The scientists of TREVENTIS™ have been working in central nervous system (CNS) drug design for over a decade. We have developed a unique in silico model of protein misfolding disorders that can be used, in the absence of a crystal structure, to perform virtual screening campaigns for anti-misfolding compound hits and to effectively perform hit-to-lead optimization in our synthetic programs.
This proprietary, patent-pending model, dubbed Common Conformational Morphology (CCM), was developed using homology modeling and molecular mechanics/dynamics of intrinsically disordered proteins (amyloid or amyloid-like).

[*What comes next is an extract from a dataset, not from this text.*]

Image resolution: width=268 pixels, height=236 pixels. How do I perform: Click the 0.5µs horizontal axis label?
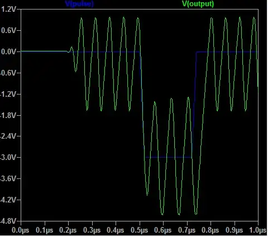coord(140,230)
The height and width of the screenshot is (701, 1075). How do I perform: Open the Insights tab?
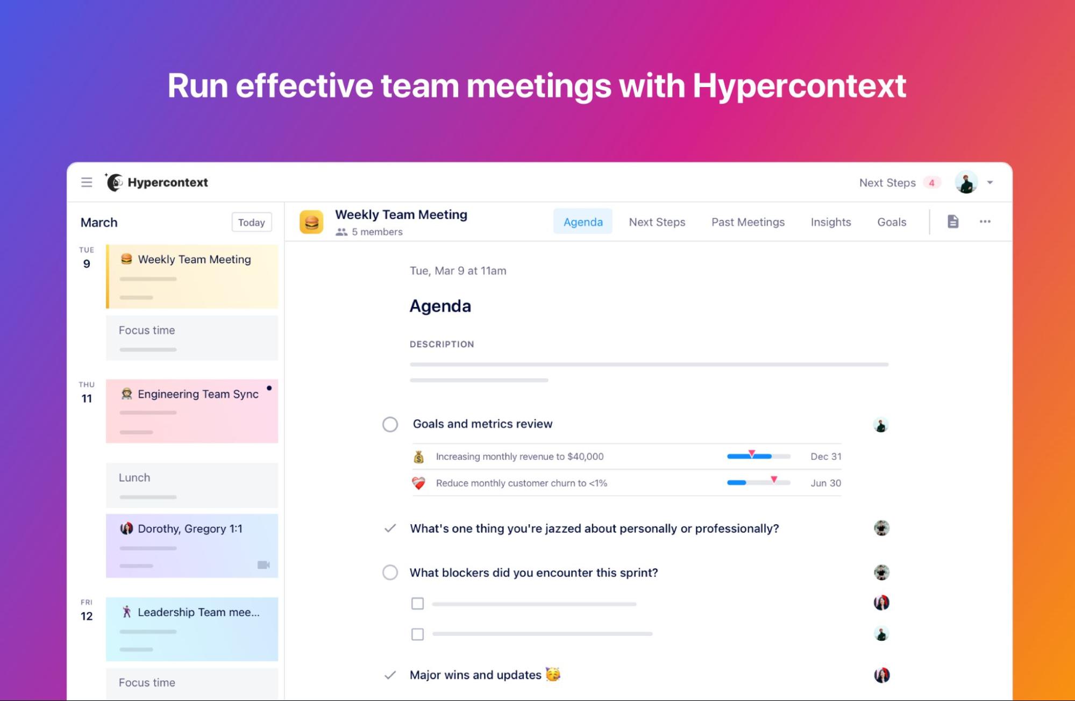(830, 221)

- available crystal structures of amyloid proteins outside the CNS
- extant structural information for CNS amyloid proteins such as Aβ and tau
- lists of (non-drug) literature compounds that inhibit more than one amyloid protein
We pinpointed the likely binding sites of anti-misfolding compounds for their respective amyloid proteins. We have used this CCM platform to produce models of protein misfolding against many intrinsically disordered proteins. As part of the CCM approach, TREVENTIS™ scientists have also created and optimized experimental systems (in vitro and in vivo) to interrogate the earliest phases of oligomerization and aggregation.
In short: TREVENTIS™ CCM is a mechanism-based, rational drug design approach to protein misfolding therapeutics that can be applied in the CNS and beyond.